Don't want to hijack the thread per say, but what is an EMT-E? On the NREMT's website I only found references to the usual EMR, EMT, AEMT, and Paramedic levels with no mention of changing those names as far as I could tell.


----------



## Handsome Robb (Mar 29, 2015)

COmedic17 said:


> What's EMT-E stand for and why does NREMT keep changing the names?
> 
> Just curious.



That's going to be a state thing. The NREMT only has NREMT, NRAEMT and NR-P


----------



## MackTheKnife (Mar 29, 2015)

Gurby said:


> Congrats!  Mine went to 120 as well.  I was pretty worried during the test since I knew a lot of people stopped at 70 or whatever.


Mine stopped at 70 when I took recert last month.

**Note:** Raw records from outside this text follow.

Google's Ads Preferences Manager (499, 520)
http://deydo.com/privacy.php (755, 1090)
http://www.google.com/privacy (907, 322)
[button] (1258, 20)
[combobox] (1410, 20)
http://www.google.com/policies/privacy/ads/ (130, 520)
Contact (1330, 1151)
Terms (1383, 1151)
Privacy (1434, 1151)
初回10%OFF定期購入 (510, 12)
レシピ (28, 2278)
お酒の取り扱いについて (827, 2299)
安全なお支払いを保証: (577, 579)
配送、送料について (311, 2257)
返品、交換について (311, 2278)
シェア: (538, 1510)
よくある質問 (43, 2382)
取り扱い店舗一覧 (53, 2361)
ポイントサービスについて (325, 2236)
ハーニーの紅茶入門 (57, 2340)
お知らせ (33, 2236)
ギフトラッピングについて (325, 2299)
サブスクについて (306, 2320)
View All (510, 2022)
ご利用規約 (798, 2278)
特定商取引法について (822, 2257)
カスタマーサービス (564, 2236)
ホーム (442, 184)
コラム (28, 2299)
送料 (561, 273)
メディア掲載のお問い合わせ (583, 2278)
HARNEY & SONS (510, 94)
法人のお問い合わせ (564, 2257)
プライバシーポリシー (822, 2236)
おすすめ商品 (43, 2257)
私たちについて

It's hard not think you bombed the test that quickly until you get the results. I did pass.


----------



## MackTheKnife (Mar 29, 2015)

machestnut said:


> From what I've heard and read, yes if you are going to the max 120 questions then you are right on the borderline to pass or fail.  But again that's only what I've read.  This test is tricky so who knows.


The testing program will give a full test every so often as a quality assurance check. Didn't mean you're doing poorly. Same for the NCLEX-RN test. Some stop at 75 and some get the full 250 questions.


----------